[Records from a data collection]
━━━━━━━━━━━━━━━━
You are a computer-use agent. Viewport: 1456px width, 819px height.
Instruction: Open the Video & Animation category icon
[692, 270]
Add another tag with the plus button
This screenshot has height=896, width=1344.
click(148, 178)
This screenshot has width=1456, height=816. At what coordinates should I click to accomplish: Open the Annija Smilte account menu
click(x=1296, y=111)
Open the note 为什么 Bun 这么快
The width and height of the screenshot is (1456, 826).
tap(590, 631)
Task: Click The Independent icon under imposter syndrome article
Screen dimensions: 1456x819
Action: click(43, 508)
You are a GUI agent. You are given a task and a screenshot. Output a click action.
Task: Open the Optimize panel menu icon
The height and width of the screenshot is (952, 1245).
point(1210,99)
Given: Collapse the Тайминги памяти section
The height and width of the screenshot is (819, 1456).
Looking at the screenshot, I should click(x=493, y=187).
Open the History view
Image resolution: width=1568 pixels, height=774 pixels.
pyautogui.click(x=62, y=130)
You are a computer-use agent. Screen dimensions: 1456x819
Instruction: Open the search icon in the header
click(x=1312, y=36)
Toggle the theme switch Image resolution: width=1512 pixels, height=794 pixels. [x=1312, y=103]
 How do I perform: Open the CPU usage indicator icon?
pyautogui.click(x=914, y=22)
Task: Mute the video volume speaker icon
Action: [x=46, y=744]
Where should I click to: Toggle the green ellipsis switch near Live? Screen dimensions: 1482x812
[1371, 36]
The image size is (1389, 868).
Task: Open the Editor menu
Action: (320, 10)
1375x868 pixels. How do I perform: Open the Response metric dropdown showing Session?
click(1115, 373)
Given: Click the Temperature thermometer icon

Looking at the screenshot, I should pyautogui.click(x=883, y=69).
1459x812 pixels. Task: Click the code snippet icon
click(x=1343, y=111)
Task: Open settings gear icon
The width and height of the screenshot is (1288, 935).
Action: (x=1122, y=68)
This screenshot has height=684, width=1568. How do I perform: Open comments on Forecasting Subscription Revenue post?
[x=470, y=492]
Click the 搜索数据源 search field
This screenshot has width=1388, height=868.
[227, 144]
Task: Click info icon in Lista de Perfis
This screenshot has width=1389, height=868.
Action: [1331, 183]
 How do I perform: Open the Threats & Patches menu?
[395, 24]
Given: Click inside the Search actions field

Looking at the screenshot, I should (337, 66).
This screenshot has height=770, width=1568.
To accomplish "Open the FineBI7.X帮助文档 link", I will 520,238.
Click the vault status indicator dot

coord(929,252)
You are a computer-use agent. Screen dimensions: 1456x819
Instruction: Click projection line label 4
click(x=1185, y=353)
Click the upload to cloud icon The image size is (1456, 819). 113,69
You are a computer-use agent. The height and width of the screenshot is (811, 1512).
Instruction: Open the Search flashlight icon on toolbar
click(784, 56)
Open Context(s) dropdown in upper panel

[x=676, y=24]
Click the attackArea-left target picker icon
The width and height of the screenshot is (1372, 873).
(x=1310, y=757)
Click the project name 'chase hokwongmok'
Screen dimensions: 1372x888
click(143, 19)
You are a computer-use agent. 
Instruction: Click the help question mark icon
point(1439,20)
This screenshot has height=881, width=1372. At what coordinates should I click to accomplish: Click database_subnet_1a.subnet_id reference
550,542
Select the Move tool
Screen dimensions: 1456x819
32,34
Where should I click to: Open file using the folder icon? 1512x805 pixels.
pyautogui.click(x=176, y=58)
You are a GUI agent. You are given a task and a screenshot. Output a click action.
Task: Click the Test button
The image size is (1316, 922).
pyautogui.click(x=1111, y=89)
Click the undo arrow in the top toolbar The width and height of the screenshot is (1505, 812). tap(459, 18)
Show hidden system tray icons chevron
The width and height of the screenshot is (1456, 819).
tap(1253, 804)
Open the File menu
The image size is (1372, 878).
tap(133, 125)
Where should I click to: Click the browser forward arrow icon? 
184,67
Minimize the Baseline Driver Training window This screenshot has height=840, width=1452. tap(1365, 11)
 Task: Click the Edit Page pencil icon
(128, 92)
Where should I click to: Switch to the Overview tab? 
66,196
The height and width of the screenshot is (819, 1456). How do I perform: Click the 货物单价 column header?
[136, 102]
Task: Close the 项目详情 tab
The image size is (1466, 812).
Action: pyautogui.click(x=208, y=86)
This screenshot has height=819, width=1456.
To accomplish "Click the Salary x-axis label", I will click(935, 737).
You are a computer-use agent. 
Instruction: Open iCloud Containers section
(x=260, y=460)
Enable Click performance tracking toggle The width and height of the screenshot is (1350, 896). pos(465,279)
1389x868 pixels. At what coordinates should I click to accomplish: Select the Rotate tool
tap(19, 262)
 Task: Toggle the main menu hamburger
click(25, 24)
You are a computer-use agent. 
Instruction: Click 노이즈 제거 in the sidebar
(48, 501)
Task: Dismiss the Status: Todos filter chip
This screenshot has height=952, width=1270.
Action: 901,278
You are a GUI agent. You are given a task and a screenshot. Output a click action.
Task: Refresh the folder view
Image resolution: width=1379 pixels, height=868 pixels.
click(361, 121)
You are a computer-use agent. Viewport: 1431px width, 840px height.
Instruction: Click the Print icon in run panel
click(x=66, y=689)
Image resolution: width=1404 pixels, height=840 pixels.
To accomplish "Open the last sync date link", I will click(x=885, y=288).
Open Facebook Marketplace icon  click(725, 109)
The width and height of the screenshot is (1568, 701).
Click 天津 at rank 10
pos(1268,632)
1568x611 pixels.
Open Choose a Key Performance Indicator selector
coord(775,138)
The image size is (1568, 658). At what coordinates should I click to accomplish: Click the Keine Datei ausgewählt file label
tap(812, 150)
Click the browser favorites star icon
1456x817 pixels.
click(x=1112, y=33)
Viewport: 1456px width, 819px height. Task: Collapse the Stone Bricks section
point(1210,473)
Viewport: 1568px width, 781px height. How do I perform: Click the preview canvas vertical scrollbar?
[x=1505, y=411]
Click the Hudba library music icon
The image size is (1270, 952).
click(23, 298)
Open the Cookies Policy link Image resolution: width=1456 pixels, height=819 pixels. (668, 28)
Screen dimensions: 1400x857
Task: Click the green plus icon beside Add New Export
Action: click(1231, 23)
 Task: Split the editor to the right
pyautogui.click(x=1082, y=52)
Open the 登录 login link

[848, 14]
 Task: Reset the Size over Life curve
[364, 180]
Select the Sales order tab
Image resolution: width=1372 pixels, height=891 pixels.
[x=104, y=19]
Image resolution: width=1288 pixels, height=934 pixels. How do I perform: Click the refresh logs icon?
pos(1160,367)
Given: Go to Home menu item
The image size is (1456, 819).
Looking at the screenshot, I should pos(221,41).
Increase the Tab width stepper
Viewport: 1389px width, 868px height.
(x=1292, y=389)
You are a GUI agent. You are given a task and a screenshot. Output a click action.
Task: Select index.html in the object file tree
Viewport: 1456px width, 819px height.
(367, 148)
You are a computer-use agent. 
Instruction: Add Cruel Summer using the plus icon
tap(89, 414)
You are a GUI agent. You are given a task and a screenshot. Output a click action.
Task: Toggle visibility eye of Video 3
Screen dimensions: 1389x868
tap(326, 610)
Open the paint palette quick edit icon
━━━━━━━━━━━━━━━━
• TASK: Give back, exactly as written, the stretch from the line with "How do I perform: Open the Threats" through the line with "This screenshot has height=770, width=1568.", and no other lines from the records above.

• REPLY:
 How do I perform: Open the Threats & Patches menu?
[395, 24]
Given: Click inside the Search actions field

Looking at the screenshot, I should (337, 66).
This screenshot has height=770, width=1568.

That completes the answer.